━━━ Provided passage ━━━

I’m shutting down my laptop, and going to the NightLight building where I am going to give some of the NightLight guitar players an hour or two of free guitar lessons. As I look out the window of Starbuck’s and here walks a man that has got to be seventy. He’s an Anglo. He walks, slight bent over. He’s holding hands with a Thai girl who look like she is all of fifteen. This, simply, cannot be right or good or human. And one day this, too, shall be made right.
November 19, 2009
Monroe
I am home from an incredible week in Bangkok, We left our Bangkok hotel at 3 AM Thursday (3 PM Wed. EST). 25 hours later we touched down in Detroit. It’s good to be home with Linda and my son Josh!
I will be thinking about my trip for many days, and seeking God as to things he wants me to know and do. Here are some final thoughts, given from a reclining position in my bedroom at home, where jet lag is kicking in big-time.
On Wednesday I borrowed a guitar and taught an hour guitar lesson to a couple of Thai pastors and three women, two of whom were exploited in prostitution (given by myself, an ex-slave to drugs, alcohol, and sex). I cannot speak or understand Thai, and my guitar students cannot speak or understand English. Still I was able to communicate to them by demonstrating things on the guitar. These three women who have been rescued out of prostitution are now worship leaders in this Thai church. There were a few times during the lesson that I began to cry. One of them was when I taught them an alternative chordal way to play Chris Tomlin’s “How Great Is Our God.” They were all intrigued by what I was showing them. They wanted so much to learn this new way of playing their instruments. After showing them the chords I then played and sang the song. They began singing with me, in Thai. The guitar lesson had morphed into full-blown worship. I could have melted to the floor in tears and joy and worship. Part of what was going on inside of me was the remembrance of my own ongoing release from bondage and darkness. I’m a slave set free and being set free, worshiping with these two men-servants of Jesus and the three girls who may have been trafficked to Bangkok from Northeast Thailand. This was real worship in real community. Real Jesus-Community is not a fellowship of the “perfect” who then waste their God-time on earth judging the rest of us. Real Jesus-Community is a bunch of slobs, loved by God, redeemed and working out their salvation in fear and trembling, obedience and worship.
It was so much fun teaching them! They were so grateful. Throughout the time I could not get away from the idea that these three young women have been given a life they could never have dreamed of. Here they were, working for NightLight, and singing about Jesus. This is overwhelming to me.

━━━

- About this task
Pick up the Bangkok trip journal after its last sentence and carry it forward in the same voice.

━━━ Supplied material ━━━

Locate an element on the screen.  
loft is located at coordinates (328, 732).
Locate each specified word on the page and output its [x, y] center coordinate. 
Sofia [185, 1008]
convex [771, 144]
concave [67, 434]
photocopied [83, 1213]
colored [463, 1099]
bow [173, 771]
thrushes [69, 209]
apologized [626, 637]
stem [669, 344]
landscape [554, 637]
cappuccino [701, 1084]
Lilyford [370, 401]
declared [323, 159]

━━━

- Result of the exercise
When Joe LaRoy and I met with Annie Dieselberg, she told us a number of stories. Stories are important. Everyone has one. Stories communicate differently than do theories. For me the power of a story is my beluef that it is experience, and not theory, breeds conviction. Here’s a story. One girl NightLight pulled out of sex trafficking decided to leave the life of growing freedom in Jesus and return to prostitution. She went to Singapore to do this. When she got there Annie said she did not pass “Q.C.” I asked, “What’s “Q.C.?” “Quality control.” Annie said this girl was ready to be with 15 men a night. But she didn’t measure up physically and was sent back to Bangkok. (This same woman sold her baby a few years ago. NightLight worked to rescue and adopt the baby.) In the Kierkegaardian “crowd,” aka the Nietzschean “herd,” women are cattle for the pleasure of men. They are weighed, measured, quantified, marketed, used, spit out, and left for nothing, like the used-up women I saw this early Wednesday morning passed out on the sidewalks of Bangkok.
At times during my trip I felt sadness and even moments of grief and helplessness in the face of the in-your-face, overt sex industry in Bangkok. For example, I had heard about Bangkok’s “ladyboys,” and finally saw one on my last day there. Thai ladyboys [aka “katoeys”] dress and live as women. I researched the ladyboy-phenomenon and found the following. They undergo hormone replacement therapy, most have breast implants, and eventually have genital reassignment surgery done. They go to great lengths to conceal any tell-tale signs of masculinity, including surgery to reduce the size of the Adam’s apple and other medical procedures to shape their bodies more like those of women (jawbone, hips, buttocks) - even voice chord surgery. Ladyboys are integrated in and accepted by Thai society. Many of them become prostitutes. The most beautiful ones count among the highest paid sex workers in Thailand. Thais believe that being a ladyboy is the result of transgressions in past lives (the notion of Karma), and that ladyboys deserve pity rather than blame. Ladyboys often belong to lower social classes, and their suicide rate is significantly higher than that of any other segment of the Thai population.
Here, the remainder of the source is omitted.